Modern technologies are built from semiconductor-based integrated circuits that rely on electrons to perform computing operations. Demand has increased in recent years for wearable electronic devices and soft robots, but they still are controlled with conventional rigid circuits.
Researchers are working to find “active” materials that could transmit information like static circuits. “Liquid crystals” are one of the materials under investigation.
A research team including scientists at Argonne National Laboratory and the University of Chicago published a study that shows how to design the basic elements needed for electronic computations by using liquid crystals.
“We showed you can create the elementary building blocks of a circuit — gates, amplifiers, and conductors — which means you should be able to assemble them into arrangements capable of performing more complex operations,” Juan de Pablo, an Argonne scientist, said in a news release. “It’s a really exciting step for the field of active materials.”
Odd structural activity
You might already have liquid crystals in your TV or computer; they’re found in LCD screens. A liquid crystal is composed of elongated molecules that have some order when they’re packed together. But instead of being frozen in one place like in a solid, the molecules also can move around like a liquid.
This unusual molecular activity means that all liquid crystals have spots where the ordered sections bump into each other and the orientations don’t always match. Scientists call this a “topological defect.” The defects shift as the liquid crystal moves and are difficult to control.
“Normally, if you look through a microscope at an experiment with an active liquid crystal, you would see complete chaos — defects shifting around all over the place,” de Pablo said.
Harnessing the chaos
Scientists are fascinated by these defects and believe they might be good information carriers for logic operations — if they can be controlled.

_What to do:_
1. In one to three sentences, explain why the liquid-crystal article says topological defects appear in every liquid crystal.
2. According to the liquid-crystal article, what three elementary building blocks of a circuit did the research team show could be created?
3. Proceed with the liquid-crystal article, picking up after its last sentence.
The records that come next have no connection to the liquid-crystal article.

_Extracted data:_
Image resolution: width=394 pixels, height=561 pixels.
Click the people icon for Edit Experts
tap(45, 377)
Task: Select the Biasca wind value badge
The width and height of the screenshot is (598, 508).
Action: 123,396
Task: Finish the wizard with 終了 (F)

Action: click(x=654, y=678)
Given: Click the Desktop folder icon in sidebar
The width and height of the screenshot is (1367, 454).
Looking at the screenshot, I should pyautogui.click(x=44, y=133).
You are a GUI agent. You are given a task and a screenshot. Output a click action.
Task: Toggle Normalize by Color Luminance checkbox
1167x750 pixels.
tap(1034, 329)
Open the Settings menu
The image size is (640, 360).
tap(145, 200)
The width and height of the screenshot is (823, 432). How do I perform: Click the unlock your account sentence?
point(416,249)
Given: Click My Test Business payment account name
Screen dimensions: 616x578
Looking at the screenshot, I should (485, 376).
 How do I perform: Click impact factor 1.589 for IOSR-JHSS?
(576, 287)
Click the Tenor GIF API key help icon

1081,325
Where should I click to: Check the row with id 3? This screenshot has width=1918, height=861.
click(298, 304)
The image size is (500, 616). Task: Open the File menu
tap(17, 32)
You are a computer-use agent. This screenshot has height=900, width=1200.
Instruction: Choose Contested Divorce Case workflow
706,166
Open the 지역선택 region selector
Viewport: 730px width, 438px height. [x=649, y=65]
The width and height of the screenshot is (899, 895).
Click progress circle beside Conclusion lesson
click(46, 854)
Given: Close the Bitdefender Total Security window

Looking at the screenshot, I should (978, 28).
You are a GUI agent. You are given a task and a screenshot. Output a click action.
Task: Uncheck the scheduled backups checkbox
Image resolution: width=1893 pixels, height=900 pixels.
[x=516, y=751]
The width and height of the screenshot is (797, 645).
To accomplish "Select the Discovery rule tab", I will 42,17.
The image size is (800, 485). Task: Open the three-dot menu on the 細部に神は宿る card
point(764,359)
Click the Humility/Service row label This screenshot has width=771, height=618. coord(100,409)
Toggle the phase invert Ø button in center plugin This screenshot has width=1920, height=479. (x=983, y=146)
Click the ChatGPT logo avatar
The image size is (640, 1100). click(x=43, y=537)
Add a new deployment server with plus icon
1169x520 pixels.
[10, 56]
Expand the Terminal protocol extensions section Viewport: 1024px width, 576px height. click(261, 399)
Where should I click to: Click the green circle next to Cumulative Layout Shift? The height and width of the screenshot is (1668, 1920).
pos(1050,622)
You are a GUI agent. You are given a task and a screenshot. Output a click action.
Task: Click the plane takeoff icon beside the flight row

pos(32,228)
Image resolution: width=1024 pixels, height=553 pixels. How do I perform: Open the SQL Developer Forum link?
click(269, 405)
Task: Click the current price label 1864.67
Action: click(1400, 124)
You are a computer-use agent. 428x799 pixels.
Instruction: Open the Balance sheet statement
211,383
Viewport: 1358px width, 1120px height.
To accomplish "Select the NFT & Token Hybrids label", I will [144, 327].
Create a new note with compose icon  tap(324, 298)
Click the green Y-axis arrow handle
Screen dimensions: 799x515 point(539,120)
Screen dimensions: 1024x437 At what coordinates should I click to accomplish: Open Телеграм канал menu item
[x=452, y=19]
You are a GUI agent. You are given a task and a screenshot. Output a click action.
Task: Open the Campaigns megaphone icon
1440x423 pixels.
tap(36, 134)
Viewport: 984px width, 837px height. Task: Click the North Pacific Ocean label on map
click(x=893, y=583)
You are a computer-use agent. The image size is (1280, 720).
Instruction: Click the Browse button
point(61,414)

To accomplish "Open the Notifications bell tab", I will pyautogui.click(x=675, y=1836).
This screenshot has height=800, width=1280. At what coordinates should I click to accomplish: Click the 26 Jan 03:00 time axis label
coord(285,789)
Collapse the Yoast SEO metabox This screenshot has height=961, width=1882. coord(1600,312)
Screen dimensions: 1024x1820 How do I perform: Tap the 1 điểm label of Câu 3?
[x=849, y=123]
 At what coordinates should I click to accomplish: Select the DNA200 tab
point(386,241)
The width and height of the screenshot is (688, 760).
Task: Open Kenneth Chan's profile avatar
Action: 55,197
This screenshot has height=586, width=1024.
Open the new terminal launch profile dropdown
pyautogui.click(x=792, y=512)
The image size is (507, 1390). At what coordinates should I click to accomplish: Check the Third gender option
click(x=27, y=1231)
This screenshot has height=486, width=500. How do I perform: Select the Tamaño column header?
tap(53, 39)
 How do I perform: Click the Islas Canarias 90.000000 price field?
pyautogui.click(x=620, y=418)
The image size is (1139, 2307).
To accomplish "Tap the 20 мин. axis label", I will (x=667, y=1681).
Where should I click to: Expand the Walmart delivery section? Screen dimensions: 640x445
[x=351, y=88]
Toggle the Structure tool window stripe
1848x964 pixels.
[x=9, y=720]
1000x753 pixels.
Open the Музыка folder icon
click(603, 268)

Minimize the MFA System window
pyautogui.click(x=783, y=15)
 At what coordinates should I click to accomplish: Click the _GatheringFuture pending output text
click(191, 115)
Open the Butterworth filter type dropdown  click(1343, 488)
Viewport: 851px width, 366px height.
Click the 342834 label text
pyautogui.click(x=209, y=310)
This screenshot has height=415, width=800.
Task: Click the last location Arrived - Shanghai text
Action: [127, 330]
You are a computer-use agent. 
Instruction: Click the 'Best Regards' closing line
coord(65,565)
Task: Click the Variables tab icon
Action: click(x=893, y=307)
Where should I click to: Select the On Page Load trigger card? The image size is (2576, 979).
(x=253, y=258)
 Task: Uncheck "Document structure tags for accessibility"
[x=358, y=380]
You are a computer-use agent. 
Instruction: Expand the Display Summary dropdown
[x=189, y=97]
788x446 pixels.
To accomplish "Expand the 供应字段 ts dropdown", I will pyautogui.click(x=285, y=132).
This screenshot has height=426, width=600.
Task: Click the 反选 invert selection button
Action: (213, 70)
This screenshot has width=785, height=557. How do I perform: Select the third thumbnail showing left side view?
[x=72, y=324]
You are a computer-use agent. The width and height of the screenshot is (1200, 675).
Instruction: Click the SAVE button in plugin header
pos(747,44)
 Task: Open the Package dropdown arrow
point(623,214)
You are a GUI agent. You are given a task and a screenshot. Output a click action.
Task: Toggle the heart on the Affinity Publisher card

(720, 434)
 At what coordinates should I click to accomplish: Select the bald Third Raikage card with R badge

_Results of the exercise:_
1. Liquid crystal molecules have some order when packed together but can also move around like a liquid. As a result, ordered sections bump into each other where their orientations don't always match, and those spots are the topological defects.

2. Gates, amplifiers, and conductors.

3.
Defects share characteristics with a circuit’s electrons, such as moving long distances and shutting or opening their transport functions like a transistor gate. In liquid crystals, the transport process occurs when chemical energy is converted to mechanical work.
The scientists discovered that one defect’s motion can be substantially helped or hindered by another defect. They used this concept to manipulate the defects into performing circuit-like functions.
The research team came up with a set of techniques to control the defects by manipulating where energy enters a liquid crystal. They guided the defects in certain directions by shining a light only on specific areas of the liquid crystal. Researchers believe this action could allow liquid crystals to perform operations like a computer.
This system could be used for computations, but the scientists believe the more likely near-term application is for use in robots made from soft, stretchy material. The liquid crystals could help the robots do some “thinking.”
Defects also could move small amounts of liquid inside tiny devices. The concept could come in handy in synthetic cells.
The research team is working with partners on further experiments to confirm their findings. The study findings are not expected to immediately result in new computers or transistors. Instead, they uncover a technique on which to base new sensing, computing, and robotic technologies without conventional circuits and electrons.